What you will do
- a) Pull out the part of the nginx gzip settings text from "Nginx can use" to "server and browser.", word for word.
- b) Answer these from the nginx gzip settings text, one line each:
(i) What value does the config give for gzip_comp_level?
(ii) What sign must not appear in front of the gzip lines?
(iii) Without the gzip_types line, which files does Nginx compress by default?
- c) Keep writing the nginx gzip settings text, starting after its last sentence.
*** Supplied text ***
====== Ubuntu - nginx - Certificate installation ======
Edit the Nginx config file, and fine the gzip section.
Ensure that the gzip options are not commented out - they should not have a hash (#) sign in front of the lines.
. . .
##
# `gzip` Settings
#
#
gzip on;
gzip_disable "msie6";
gzip_vary on;
gzip_proxied any;
gzip_comp_level 6;
gzip_buffers 16 8k;
gzip_http_version 1.1;
gzip_min_length 256;
gzip_types text/plain text/css application/json application/x-javascript text/xml application/xml application/xml+rss text/javascript;
. . .
Nginx can use gzip to compress files it serves on the fly. Those files are then decompressed by the browsers that support it upon retrieval with no loss whatsoever, but with the benefit of smaller amount of data being transferred between the web server and browser.
The **gzip_types** tells Nginx to compress a variety of different file tyoes. If this line was missing then by default Nginx only compresses HTML files and not other files such as images or .css files.
*** The data ***
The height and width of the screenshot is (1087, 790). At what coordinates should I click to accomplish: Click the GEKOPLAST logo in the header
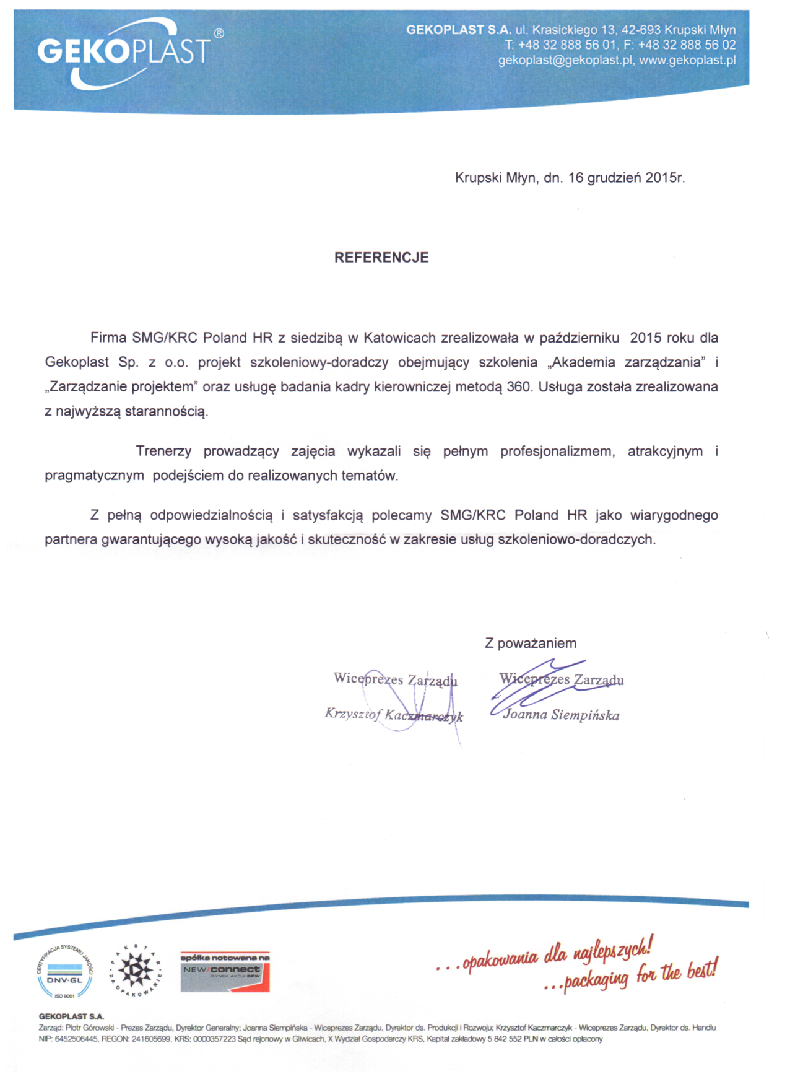[124, 51]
***
Answers per task
- a)
Nginx can use gzip to compress files it serves on the fly. Those files are then decompressed by the browsers that support it upon retrieval with no loss whatsoever, but with the benefit of smaller amount of data being transferred between the web server and browser.

- b)
(i) 6
(ii) A hash (#) sign
(iii) Only HTML files

- c)
If any changes have been made to the configuration file, then to enable the new configuration, reload Nginx.
sudo systemctl reload nginx
----
===== Check if gzip compression is being used =====
Execute the following command:
curl -H "Accept-Encoding: gzip" -I http://localhost/test.html
This should display several HTTP response headers:
Nginx response headers
HTTP/1.1 200 OK
Server: nginx/1.4.6 (Ubuntu)
Date: Tue, 19 Jan 2016 20:04:12 GMT
Content-Type: text/html
Last-Modified: Tue, 04 Mar 2014 11:46:45 GMT
Connection: keep-alive
Content-Encoding: gzip
In the last line, you can see the **Content-Encoding: gzip header**.
This tells us that gzip compression has been used to send this file.
If this line was missing then gzip is not being used.